* _Work request_
Set down exactly the lines from the one containing "Click the red flame chat bubble" to the final line of the records below, with every picture omitted.

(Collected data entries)
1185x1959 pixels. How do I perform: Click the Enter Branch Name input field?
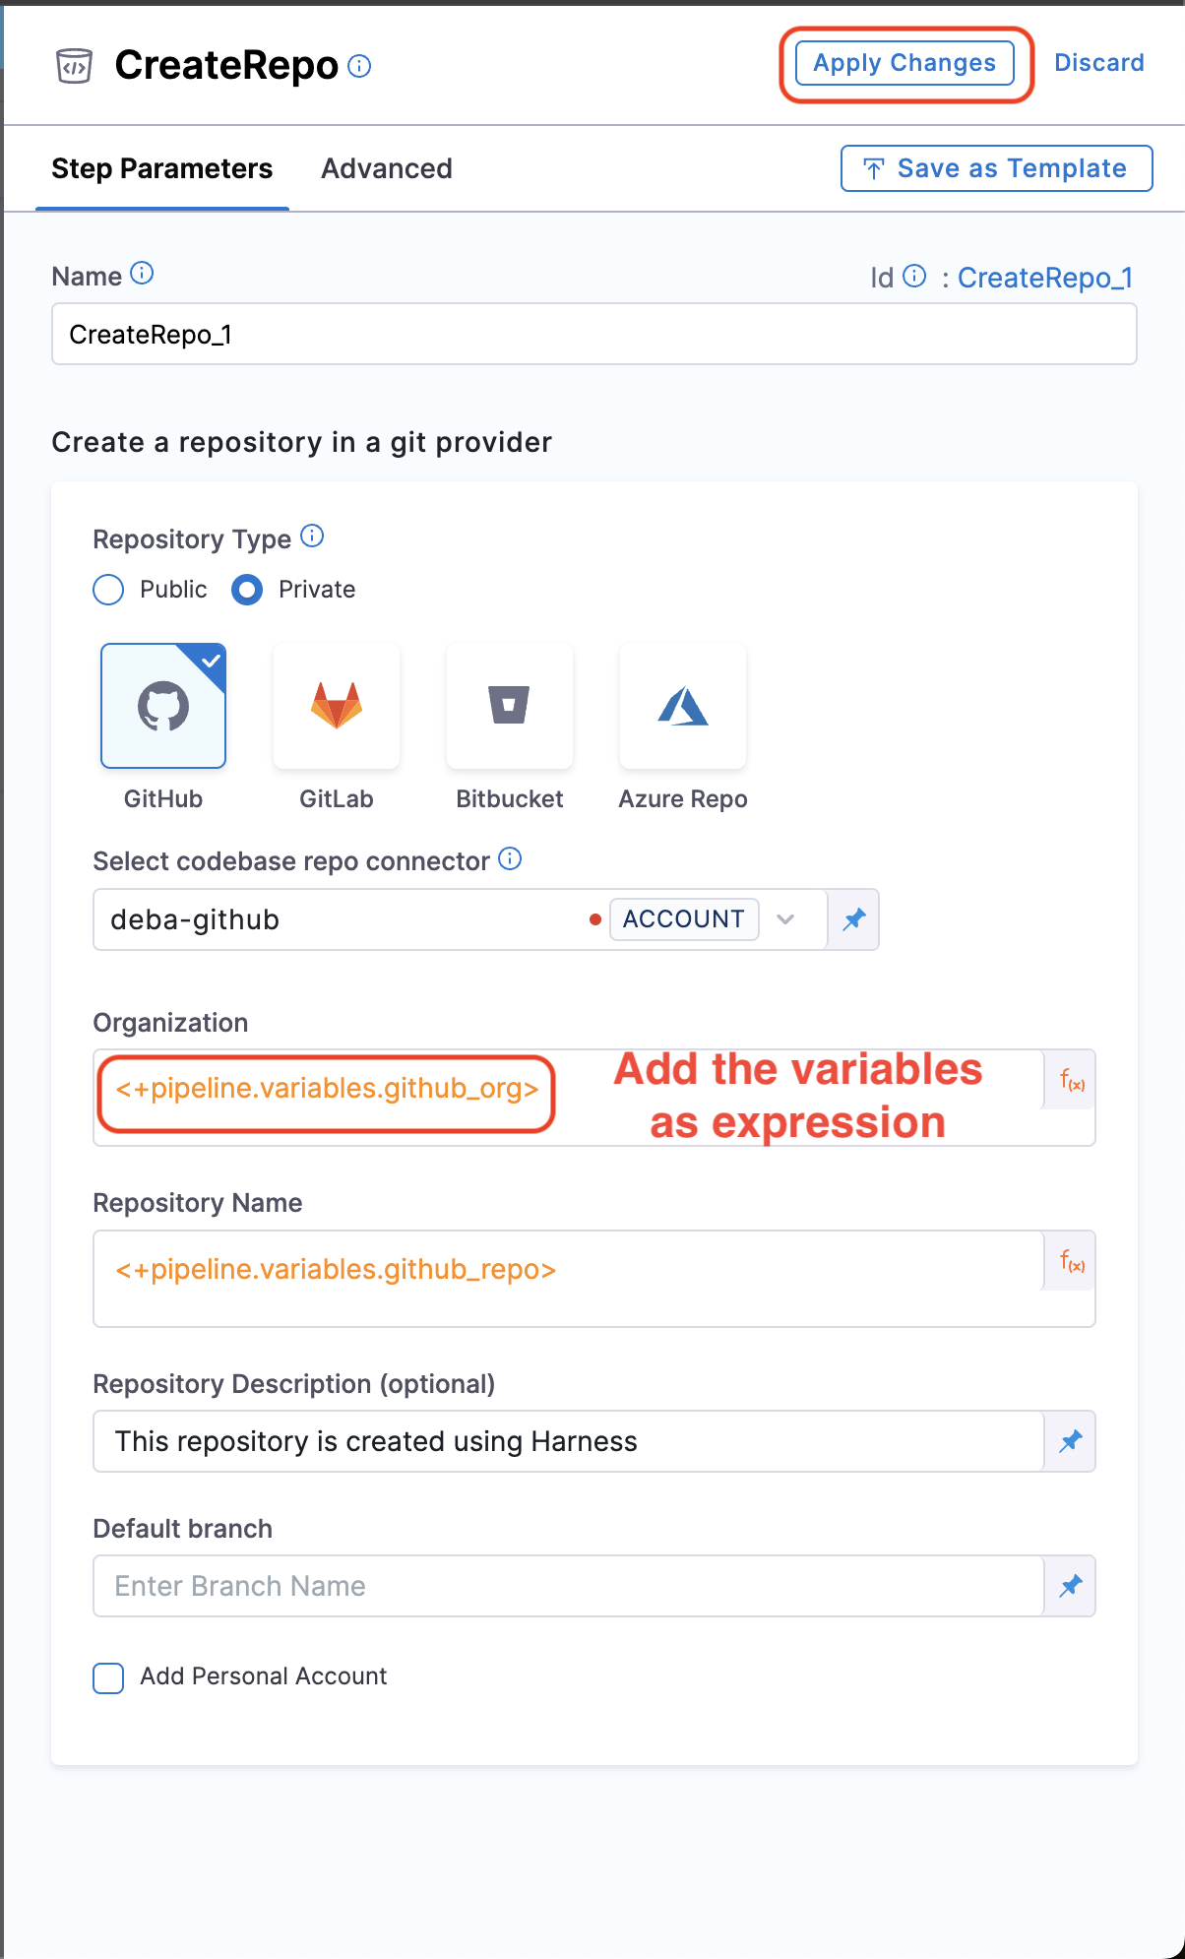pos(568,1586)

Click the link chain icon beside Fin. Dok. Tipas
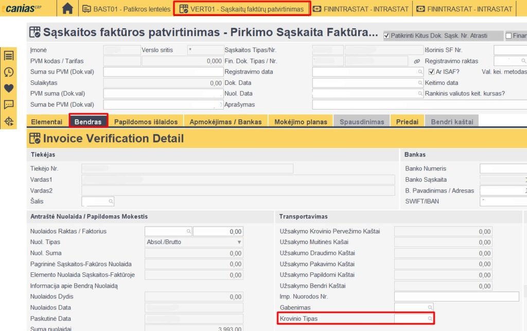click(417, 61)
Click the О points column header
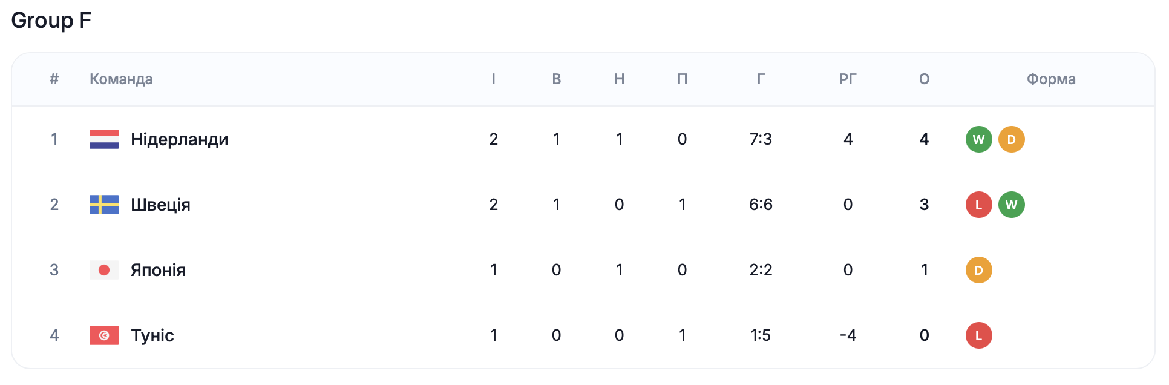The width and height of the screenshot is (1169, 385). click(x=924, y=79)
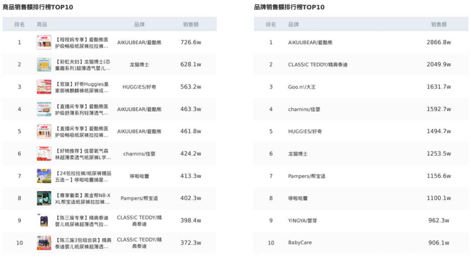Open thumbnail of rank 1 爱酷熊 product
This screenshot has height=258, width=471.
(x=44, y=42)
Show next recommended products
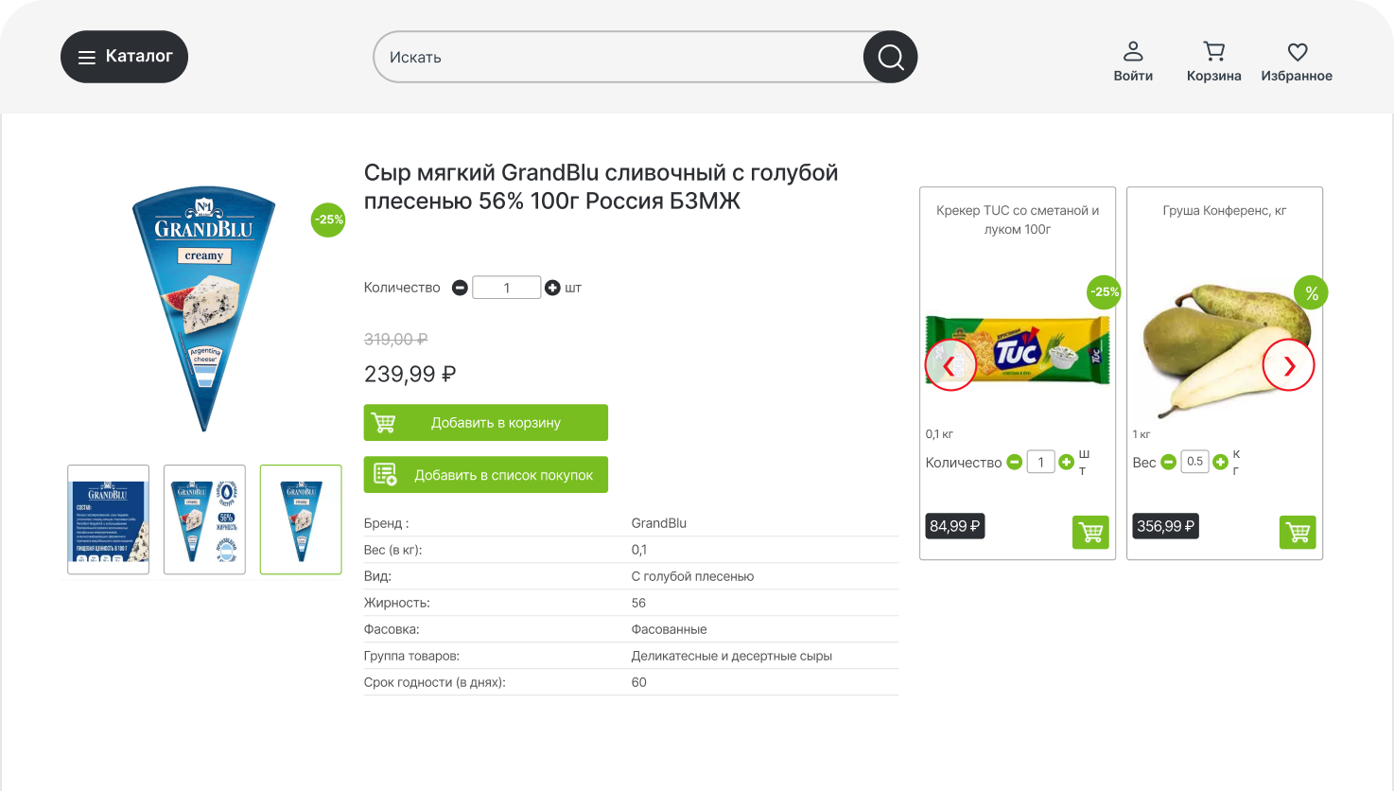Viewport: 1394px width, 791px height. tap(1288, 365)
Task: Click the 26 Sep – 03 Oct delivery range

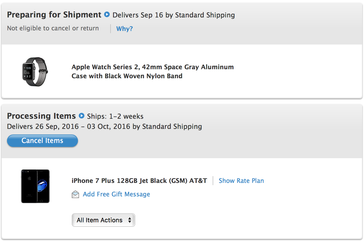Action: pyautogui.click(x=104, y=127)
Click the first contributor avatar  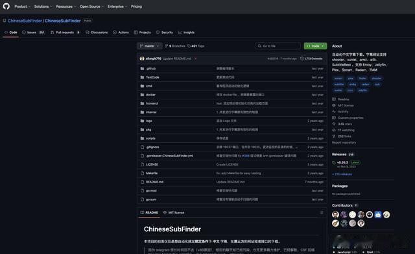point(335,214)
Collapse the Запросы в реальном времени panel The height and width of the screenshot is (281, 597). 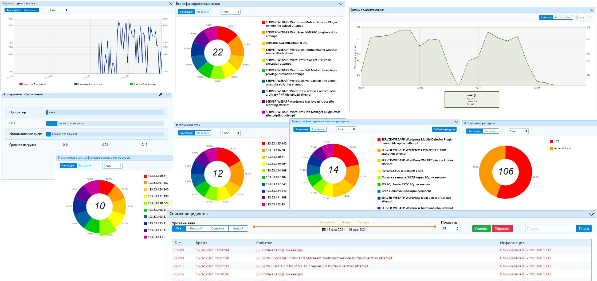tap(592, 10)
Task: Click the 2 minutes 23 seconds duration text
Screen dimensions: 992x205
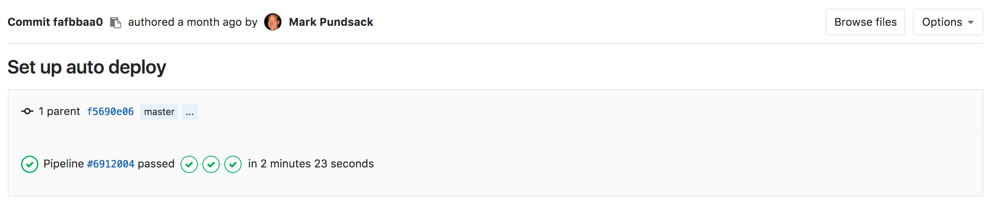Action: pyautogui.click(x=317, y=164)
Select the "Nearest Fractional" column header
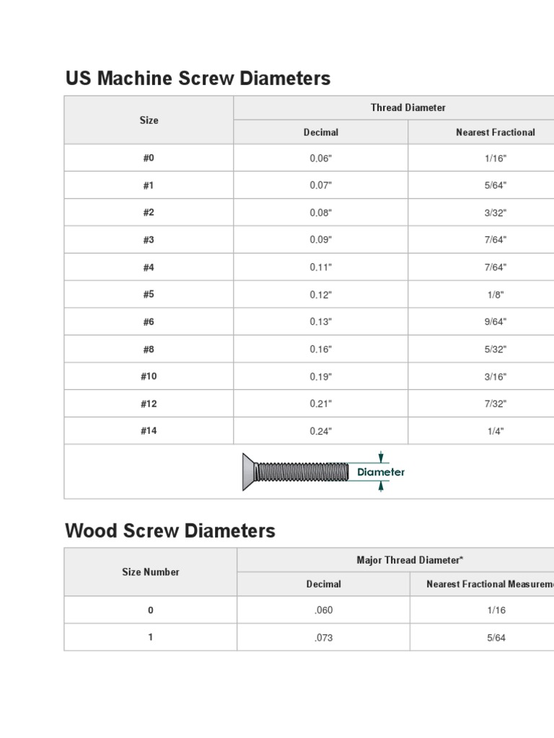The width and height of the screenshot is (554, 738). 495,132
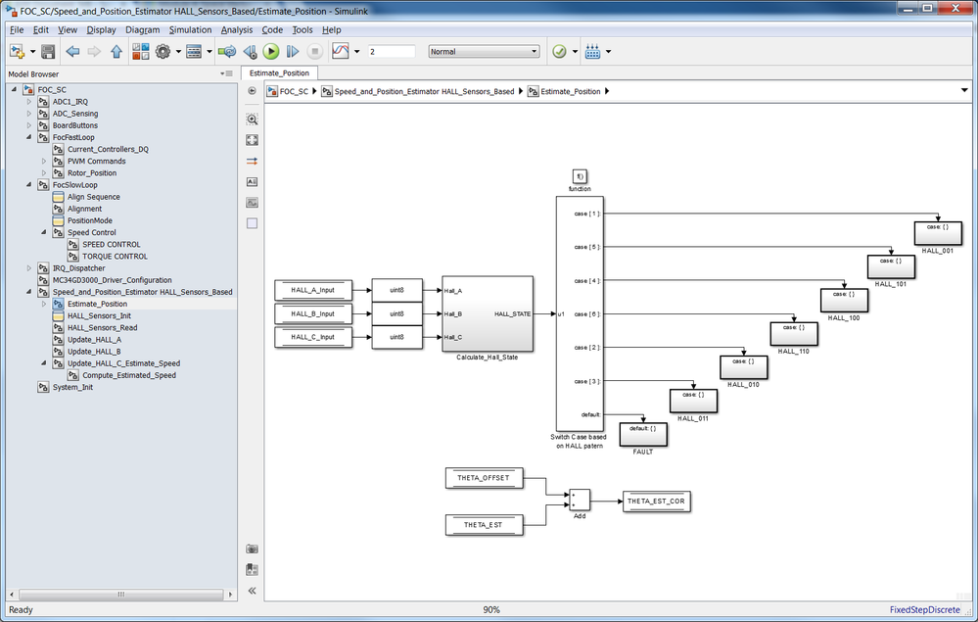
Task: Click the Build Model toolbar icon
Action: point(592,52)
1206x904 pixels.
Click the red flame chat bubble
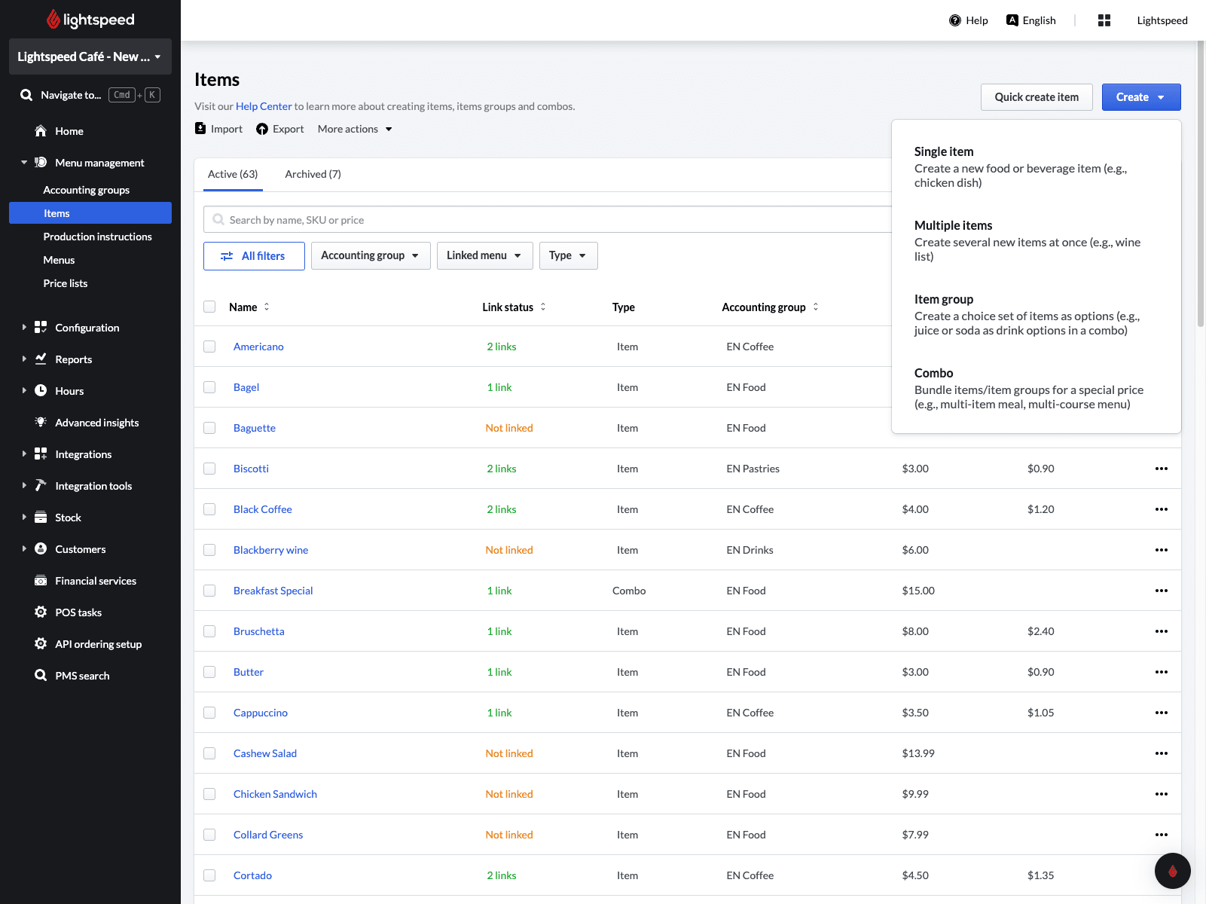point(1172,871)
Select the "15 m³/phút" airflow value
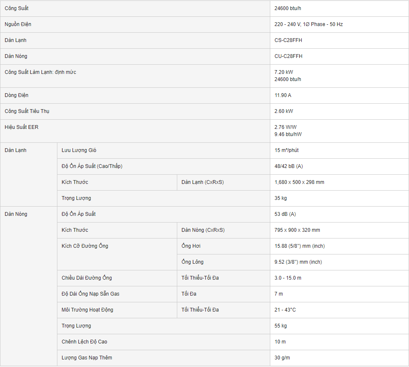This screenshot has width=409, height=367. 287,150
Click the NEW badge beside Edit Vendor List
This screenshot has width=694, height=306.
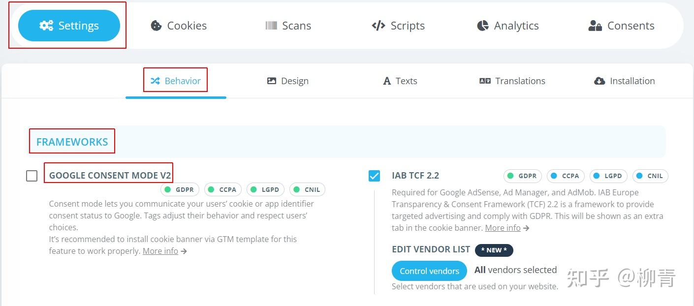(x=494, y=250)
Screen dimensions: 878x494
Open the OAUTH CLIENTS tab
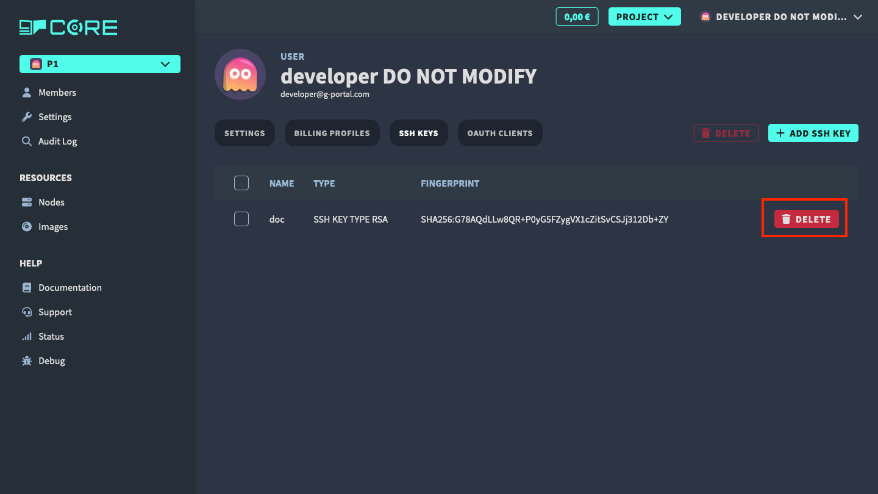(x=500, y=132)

* _Written answer_
Click the red flame chat bubble
point(1172,871)
Select the "15 m³/phút" airflow value
This screenshot has width=409, height=367. 287,150
Click the NEW badge beside Edit Vendor List
This screenshot has width=694, height=306.
(x=494, y=250)
Screen dimensions: 878x494
Open the OAUTH CLIENTS tab
(x=500, y=132)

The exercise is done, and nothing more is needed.